● Work required
Please revise the news report on the Lung Cancer Mutation Consortium from "The National Cancer" up to and including "trial participation possibilities.", changing "driver mutations" to "causal mutations".

----- Document extract

CHICAGO (GenomeWeb News) – Members of the Lung Cancer Mutation Consortium are using genetic information to guide treatment and clinical trial participation for individuals with lung adenocarcinoma, Memorial Sloan-Kettering Cancer Center medical oncologist Mark Kris said at the American Society of Clinical Oncology annual meeting here yesterday.
The National Cancer Institute-sponsored effort, which received $5.2 million through the American Recovery and Reinvestment Act of 2009, is being led by University of Colorado Cancer Center Founding Director Paul Bunn and involves researchers from 14 centers across the country.
The team is prospectively enrolling more than 1,000 patients with cases of lung adenocarcinoma and working to track down driver mutations in 10 genes for the genetically heterogeneous disease, which typically shows very variable response to treatment. In the process, those involved hope to learn more about the frequency of specific mutations in lung cancer and to translate this information into more targeted treatment and clinical trial participation possibilities.
CLIA-certified labs at each site are using multiplex assays to genotype eight genes previously linked to lung cancer — KRAS, EGFR, HER2, BRAF, PIK3CA, AKT1, MEK1, and NRAS — and doing fluorescence in situ hybridization to test for rearrangements or amplifications in two others, ALK and MET.

----------
----- Data listing

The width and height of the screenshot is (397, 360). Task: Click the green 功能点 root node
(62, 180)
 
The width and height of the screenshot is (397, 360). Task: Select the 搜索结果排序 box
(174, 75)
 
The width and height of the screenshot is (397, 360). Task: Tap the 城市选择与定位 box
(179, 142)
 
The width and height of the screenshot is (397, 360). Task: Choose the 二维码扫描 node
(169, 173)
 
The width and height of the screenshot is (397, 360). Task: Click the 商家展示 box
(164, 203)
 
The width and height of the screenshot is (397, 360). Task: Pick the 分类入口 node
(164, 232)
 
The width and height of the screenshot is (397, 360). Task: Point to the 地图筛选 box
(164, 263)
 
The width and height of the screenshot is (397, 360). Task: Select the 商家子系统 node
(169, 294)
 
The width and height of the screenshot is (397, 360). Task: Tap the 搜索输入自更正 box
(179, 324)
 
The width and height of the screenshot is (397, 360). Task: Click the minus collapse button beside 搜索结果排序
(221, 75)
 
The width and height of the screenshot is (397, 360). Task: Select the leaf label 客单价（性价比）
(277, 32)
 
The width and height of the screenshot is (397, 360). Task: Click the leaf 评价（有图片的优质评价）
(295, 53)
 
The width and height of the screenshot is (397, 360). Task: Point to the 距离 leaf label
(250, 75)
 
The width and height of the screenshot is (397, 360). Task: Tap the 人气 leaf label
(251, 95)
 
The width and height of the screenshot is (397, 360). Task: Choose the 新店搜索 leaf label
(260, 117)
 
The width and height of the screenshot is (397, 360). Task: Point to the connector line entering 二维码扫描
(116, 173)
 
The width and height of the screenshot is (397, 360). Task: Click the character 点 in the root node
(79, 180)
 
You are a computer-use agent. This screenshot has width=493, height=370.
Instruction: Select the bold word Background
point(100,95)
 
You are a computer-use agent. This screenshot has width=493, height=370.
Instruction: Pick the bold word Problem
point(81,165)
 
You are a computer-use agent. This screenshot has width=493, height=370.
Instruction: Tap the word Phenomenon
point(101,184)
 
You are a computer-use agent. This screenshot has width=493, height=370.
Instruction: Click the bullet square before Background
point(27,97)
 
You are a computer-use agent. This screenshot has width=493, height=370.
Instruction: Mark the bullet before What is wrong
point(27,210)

----------

● Response to the exercise
The National Cancer Institute-sponsored effort, which received $5.2 million through the American Recovery and Reinvestment Act of 2009, is being led by University of Colorado Cancer Center Founding Director Paul Bunn and involves researchers from 14 centers across the country.
The team is prospectively enrolling more than 1,000 patients with cases of lung adenocarcinoma and working to track down causal mutations in 10 genes for the genetically heterogeneous disease, which typically shows very variable response to treatment. In the process, those involved hope to learn more about the frequency of specific mutations in lung cancer and to translate this information into more targeted treatment and clinical trial participation possibilities.